> Task description: Beginning with the line below that contains "Show All activity items" and ending with the line that contains "Screen dimensions: 1171x635", copy every line exactly. Copy nothing else.

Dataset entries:
------------------------------

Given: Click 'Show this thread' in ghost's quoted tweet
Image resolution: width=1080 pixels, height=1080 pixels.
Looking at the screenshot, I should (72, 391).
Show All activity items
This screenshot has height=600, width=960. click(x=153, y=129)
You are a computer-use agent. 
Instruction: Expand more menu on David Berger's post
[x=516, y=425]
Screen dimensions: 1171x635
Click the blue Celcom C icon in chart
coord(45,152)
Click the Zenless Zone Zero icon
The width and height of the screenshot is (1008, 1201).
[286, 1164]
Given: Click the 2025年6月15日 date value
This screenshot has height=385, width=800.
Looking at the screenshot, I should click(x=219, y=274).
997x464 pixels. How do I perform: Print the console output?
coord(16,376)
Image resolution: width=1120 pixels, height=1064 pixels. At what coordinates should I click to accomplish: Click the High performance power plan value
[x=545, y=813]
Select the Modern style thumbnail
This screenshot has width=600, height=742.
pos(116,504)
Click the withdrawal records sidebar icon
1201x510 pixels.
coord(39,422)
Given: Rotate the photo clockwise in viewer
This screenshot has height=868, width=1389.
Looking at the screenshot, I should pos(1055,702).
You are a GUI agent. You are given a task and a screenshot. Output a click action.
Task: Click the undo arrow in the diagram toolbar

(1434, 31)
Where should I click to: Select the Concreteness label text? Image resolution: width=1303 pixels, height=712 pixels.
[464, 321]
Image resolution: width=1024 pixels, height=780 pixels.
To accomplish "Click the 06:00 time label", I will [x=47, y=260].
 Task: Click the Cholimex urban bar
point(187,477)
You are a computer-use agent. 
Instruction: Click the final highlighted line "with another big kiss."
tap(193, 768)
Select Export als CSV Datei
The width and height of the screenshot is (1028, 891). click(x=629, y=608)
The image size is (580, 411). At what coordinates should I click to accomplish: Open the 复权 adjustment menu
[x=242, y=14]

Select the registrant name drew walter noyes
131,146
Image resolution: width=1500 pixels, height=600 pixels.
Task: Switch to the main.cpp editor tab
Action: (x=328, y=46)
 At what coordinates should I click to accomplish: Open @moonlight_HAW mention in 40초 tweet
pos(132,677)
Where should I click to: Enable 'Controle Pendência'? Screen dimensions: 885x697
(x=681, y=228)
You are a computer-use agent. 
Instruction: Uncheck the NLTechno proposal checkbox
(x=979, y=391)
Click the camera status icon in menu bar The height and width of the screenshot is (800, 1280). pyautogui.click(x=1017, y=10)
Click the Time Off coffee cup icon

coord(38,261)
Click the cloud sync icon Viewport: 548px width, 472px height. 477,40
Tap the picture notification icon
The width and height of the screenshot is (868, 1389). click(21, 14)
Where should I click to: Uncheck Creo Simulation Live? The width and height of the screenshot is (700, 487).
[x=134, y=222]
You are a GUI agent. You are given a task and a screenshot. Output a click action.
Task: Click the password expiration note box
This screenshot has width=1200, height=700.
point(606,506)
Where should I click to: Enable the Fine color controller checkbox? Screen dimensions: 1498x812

------------------------------

> Worked solution:
Show All activity items
This screenshot has height=600, width=960. click(x=153, y=129)
You are a computer-use agent. 
Instruction: Expand more menu on David Berger's post
[x=516, y=425]
Screen dimensions: 1171x635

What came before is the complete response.